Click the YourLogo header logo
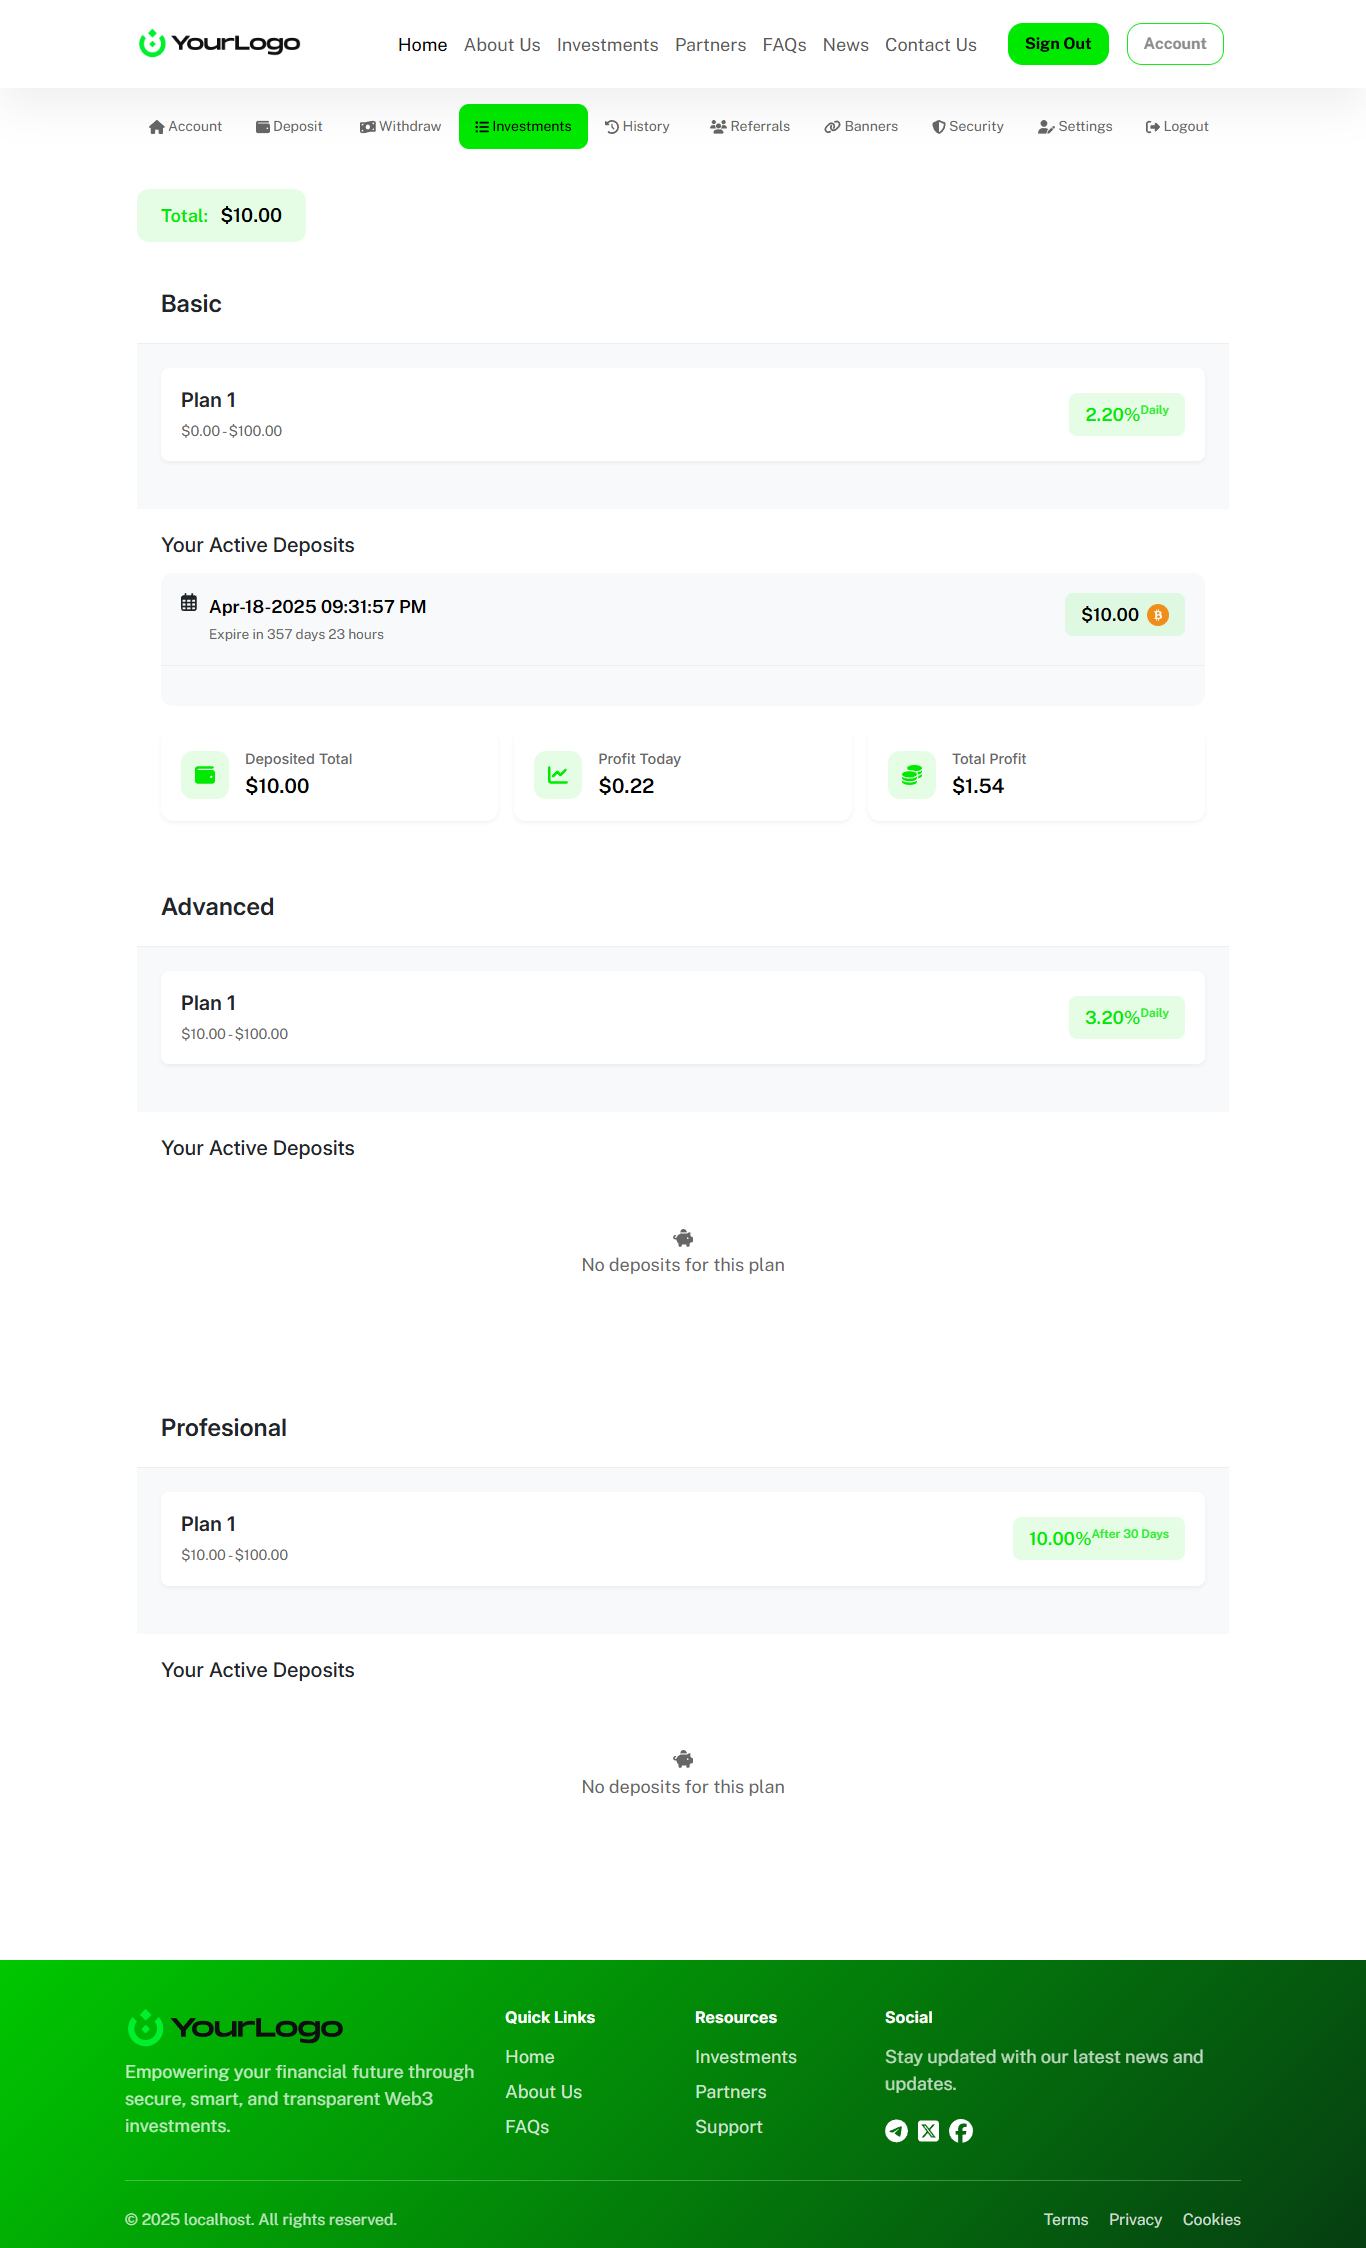The image size is (1366, 2248). click(220, 43)
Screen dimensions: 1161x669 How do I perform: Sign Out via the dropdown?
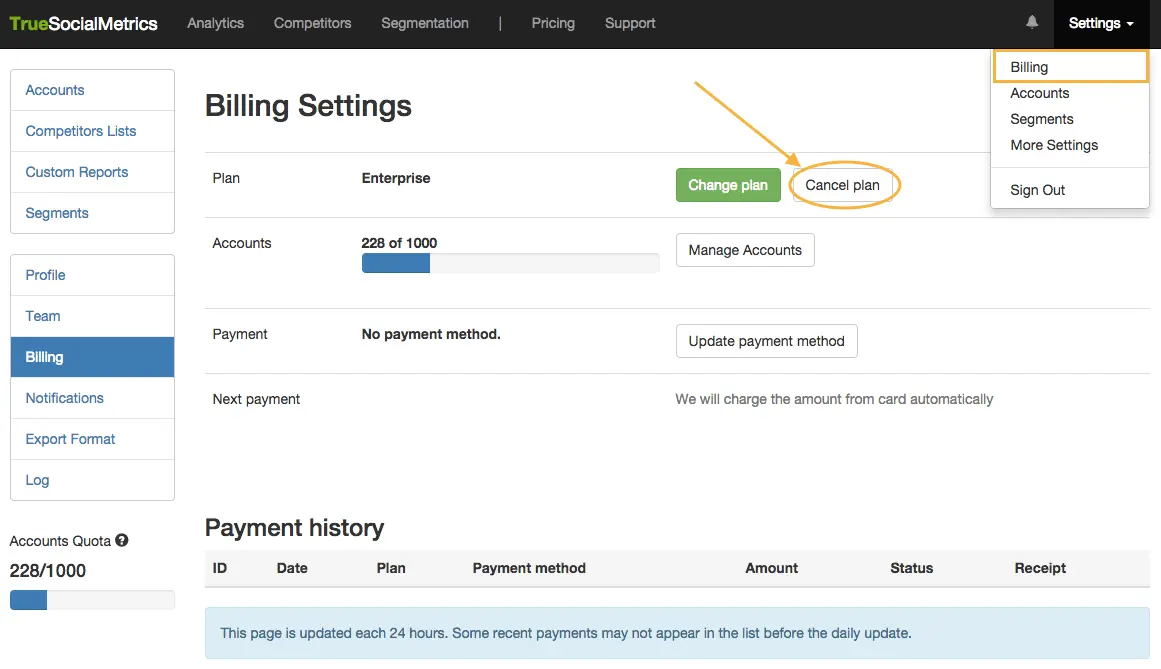pyautogui.click(x=1037, y=190)
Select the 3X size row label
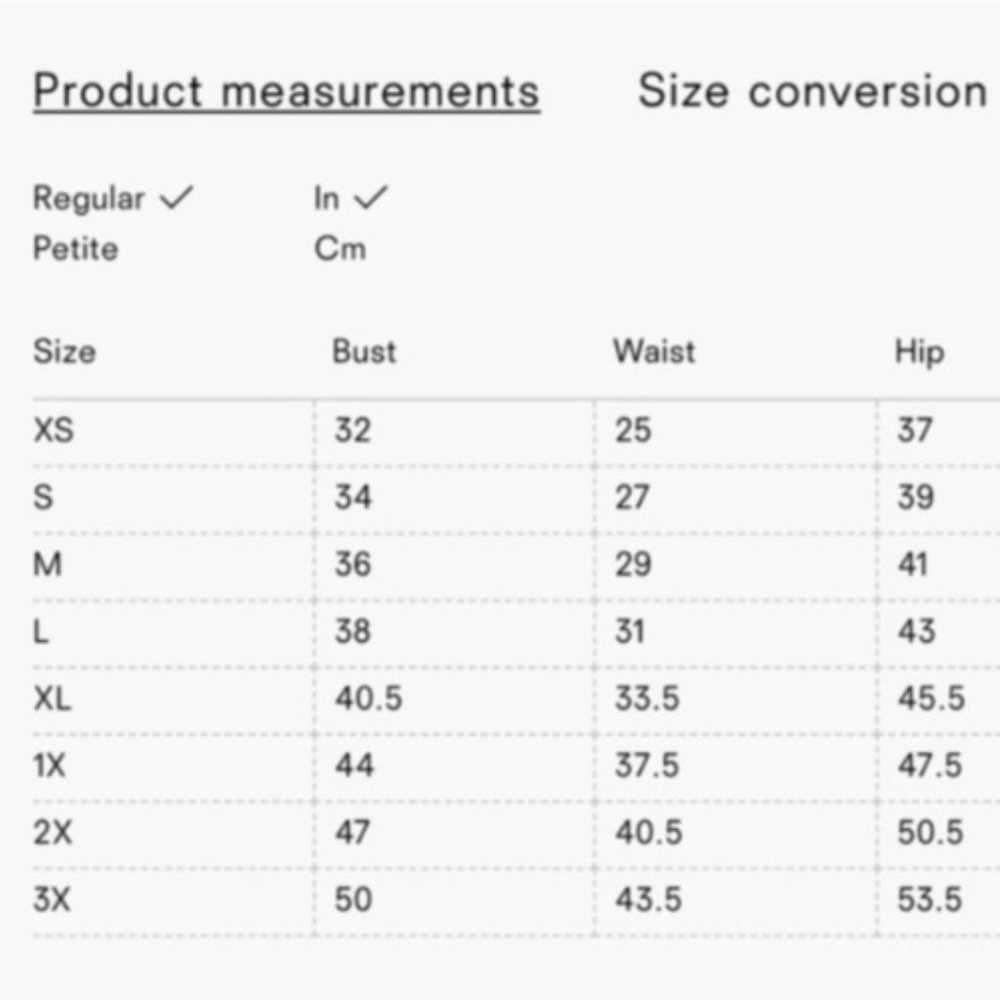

________________________

### EXERCISE
All the lines above must be written out exactly, without a single picture.

### ANSWER
Click the YourLogo header logo
The image size is (1366, 2248). click(220, 43)
Screen dimensions: 1161x669 How do I perform: Sign Out via the dropdown?
pyautogui.click(x=1037, y=190)
Select the 3X size row label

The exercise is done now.